Imagine a game world where the ley lines start out as unknown, where building your guild fortress on a ley line provides benefits equivalent to building on tactically advantageous terrain, where different ley lines are associated with different forms of magic (shadow, nature, demonic, spirit, fire, etc) which buff or debuff your spell casting. To make it even more of a game these ley lines shouldn't be blindingly obvious to passerbys, not even in their effects (adjust the random numbers, don't apply a buff). Let players wonder why they seem to get more crits in one place than another, watch the stats junkies pile on saying it's just superstitious interpretation of blind luck.

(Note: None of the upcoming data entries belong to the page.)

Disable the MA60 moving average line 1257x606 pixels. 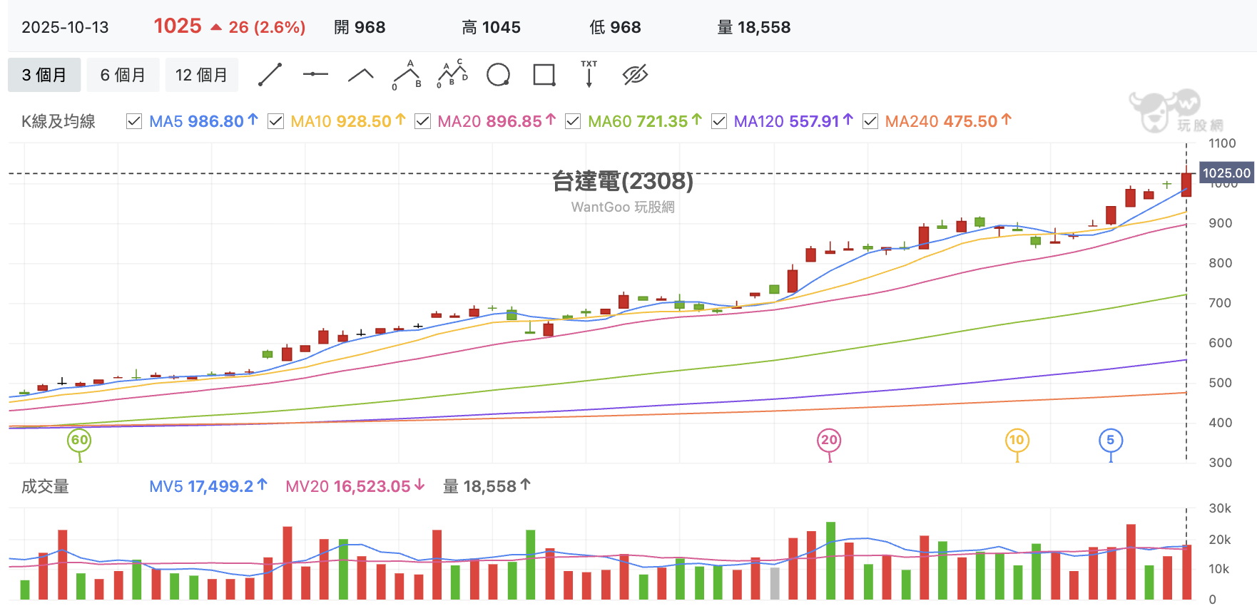572,121
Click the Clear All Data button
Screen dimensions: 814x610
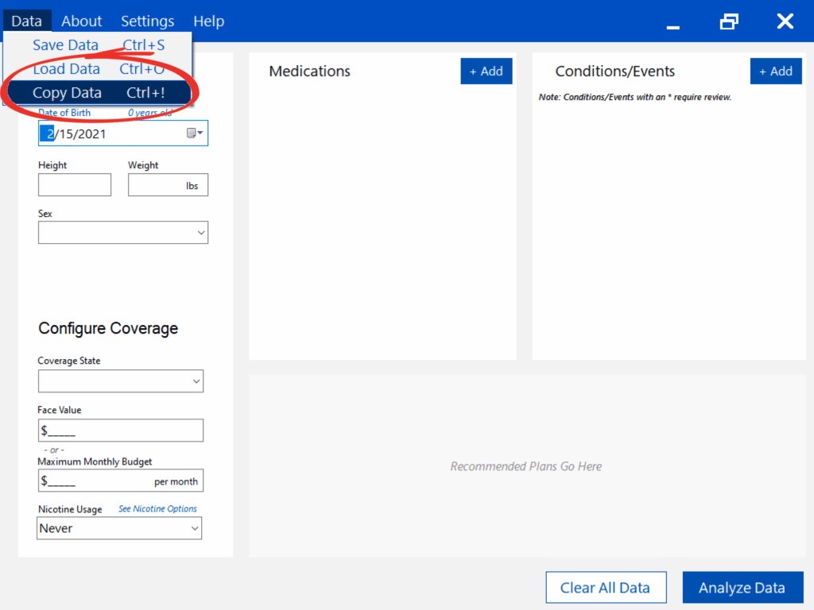coord(605,588)
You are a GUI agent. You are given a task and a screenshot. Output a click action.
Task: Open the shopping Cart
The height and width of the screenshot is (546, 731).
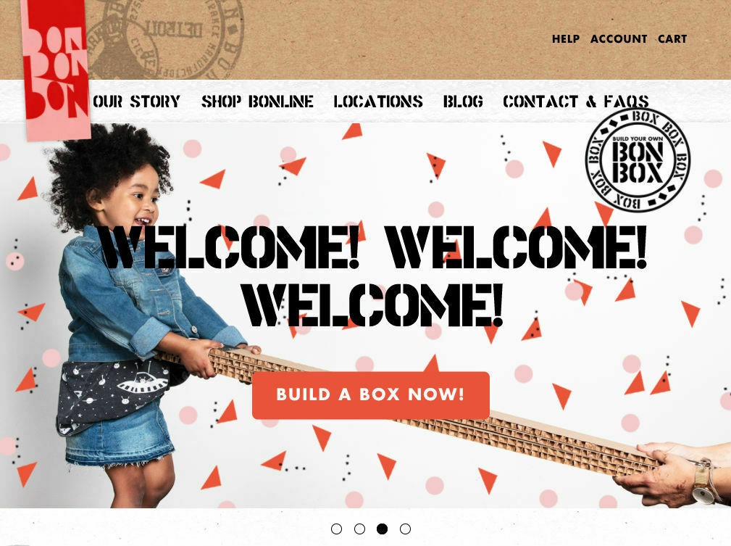coord(672,38)
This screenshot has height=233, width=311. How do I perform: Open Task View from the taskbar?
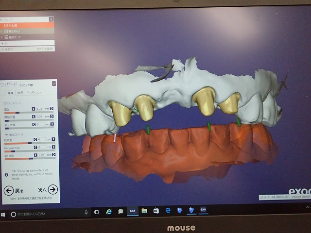point(97,212)
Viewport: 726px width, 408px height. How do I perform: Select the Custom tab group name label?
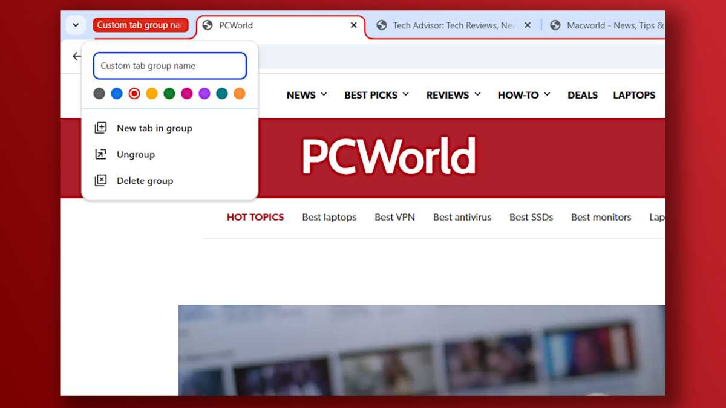click(x=140, y=25)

Later on, introduce quests or capabilities to map these ley lines. The full extent of these ley lines would remain incomplete because they occasionally flow through inhospitable territory. The capability for the mapping of a ley line could be dependent on the type of ley line, and the capability limited to those classes that can use that type of magic. Holy ley lines would remain a mystery to warlocks, demonic leylines a mystery to crusaders.
Later still, let players discover for themselves that these ley lines move about - gradual shifts usually, sometimes sudden re-wiring jumps. Be prepared for the whining from the early adventurers that built their power base on a nexus which has shifted. Introduce some means, expensive grand projects like cathedrals, where the flow of these ley lines can be influenced. The flow could influence not just their path across the map, but also in their strength - let there be wars of strategic interference, damming the flows to cut off the enemy further down the flow, etc.
As much as maps are not the territory, neither is physical terrain the final story.